[Collected data]
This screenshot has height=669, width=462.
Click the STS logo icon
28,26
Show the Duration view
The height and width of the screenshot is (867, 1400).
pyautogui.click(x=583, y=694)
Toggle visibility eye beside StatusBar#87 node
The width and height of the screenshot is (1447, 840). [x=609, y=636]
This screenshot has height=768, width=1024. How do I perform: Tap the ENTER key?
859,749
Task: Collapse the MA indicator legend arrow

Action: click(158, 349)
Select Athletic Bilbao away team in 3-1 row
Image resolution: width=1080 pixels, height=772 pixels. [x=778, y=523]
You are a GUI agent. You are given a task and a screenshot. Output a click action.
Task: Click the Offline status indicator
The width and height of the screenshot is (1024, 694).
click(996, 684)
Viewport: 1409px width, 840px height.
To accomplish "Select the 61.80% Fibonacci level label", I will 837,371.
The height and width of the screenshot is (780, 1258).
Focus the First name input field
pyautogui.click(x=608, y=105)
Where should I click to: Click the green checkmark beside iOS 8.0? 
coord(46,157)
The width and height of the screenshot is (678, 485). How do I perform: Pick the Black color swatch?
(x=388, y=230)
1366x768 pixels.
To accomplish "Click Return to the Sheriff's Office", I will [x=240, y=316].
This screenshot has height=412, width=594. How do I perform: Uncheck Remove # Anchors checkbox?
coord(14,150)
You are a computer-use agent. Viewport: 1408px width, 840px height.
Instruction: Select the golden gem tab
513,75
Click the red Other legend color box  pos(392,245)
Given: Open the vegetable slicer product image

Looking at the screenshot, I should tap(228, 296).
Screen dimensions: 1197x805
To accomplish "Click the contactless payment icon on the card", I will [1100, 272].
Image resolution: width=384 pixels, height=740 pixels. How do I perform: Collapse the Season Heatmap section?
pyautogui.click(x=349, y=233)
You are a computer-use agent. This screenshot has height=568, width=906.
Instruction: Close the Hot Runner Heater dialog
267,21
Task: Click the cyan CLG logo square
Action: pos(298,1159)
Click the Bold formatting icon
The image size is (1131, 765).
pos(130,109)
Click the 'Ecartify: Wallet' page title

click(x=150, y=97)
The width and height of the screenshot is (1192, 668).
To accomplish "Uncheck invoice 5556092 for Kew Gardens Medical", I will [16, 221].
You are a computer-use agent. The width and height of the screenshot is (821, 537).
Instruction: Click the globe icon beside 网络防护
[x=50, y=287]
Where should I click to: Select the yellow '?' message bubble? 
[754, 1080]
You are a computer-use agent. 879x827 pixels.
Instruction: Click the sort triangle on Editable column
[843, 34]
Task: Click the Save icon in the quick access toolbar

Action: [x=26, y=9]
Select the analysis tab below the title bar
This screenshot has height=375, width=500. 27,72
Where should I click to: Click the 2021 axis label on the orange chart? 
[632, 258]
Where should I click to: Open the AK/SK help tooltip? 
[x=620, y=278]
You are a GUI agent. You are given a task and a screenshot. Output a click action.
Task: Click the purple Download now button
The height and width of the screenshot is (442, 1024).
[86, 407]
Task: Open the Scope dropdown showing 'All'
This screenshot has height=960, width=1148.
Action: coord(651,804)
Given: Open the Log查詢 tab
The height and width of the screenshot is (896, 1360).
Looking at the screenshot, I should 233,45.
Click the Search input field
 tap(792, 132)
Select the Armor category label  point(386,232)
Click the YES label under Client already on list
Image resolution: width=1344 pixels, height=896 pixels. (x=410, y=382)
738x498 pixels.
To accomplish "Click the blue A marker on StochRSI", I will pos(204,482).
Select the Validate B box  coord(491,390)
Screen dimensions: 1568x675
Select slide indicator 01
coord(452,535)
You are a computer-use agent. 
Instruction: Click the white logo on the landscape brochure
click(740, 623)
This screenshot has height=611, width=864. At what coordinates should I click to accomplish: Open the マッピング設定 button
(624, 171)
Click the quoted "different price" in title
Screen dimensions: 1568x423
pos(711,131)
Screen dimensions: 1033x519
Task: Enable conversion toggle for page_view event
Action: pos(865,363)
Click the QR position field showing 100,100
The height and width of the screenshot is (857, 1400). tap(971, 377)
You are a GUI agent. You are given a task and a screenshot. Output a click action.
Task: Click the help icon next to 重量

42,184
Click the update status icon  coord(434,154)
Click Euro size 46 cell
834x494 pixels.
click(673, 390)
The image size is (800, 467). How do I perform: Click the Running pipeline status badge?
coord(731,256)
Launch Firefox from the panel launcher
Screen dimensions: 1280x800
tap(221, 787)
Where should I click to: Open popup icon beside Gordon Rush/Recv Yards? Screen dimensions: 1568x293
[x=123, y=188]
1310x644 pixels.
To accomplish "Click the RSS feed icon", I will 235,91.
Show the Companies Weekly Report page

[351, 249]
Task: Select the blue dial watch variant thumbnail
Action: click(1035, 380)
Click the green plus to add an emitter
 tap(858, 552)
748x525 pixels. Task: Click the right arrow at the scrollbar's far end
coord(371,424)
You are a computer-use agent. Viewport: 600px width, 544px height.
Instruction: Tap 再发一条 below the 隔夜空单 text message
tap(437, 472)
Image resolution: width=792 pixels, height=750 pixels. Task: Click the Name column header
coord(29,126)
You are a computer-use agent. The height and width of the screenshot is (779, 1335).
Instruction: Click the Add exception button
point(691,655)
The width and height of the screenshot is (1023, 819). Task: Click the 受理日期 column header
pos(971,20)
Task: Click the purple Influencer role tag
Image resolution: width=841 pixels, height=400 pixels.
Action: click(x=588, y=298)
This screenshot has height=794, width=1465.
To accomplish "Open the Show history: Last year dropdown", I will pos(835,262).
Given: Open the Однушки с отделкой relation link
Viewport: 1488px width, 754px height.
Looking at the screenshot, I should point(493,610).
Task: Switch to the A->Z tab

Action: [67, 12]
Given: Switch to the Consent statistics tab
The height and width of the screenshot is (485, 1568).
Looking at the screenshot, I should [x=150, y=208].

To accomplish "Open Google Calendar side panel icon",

[Exercise goal] Reproduce the lines above, beginning at the line with "834x494 pixels." and stopping after the line with "1310x644 pixels.", exactly as they are.

[Answer for this exercise]
834x494 pixels.
click(673, 390)
The image size is (800, 467). How do I perform: Click the Running pipeline status badge?
coord(731,256)
Launch Firefox from the panel launcher
Screen dimensions: 1280x800
tap(221, 787)
Where should I click to: Open popup icon beside Gordon Rush/Recv Yards? Screen dimensions: 1568x293
[x=123, y=188]
1310x644 pixels.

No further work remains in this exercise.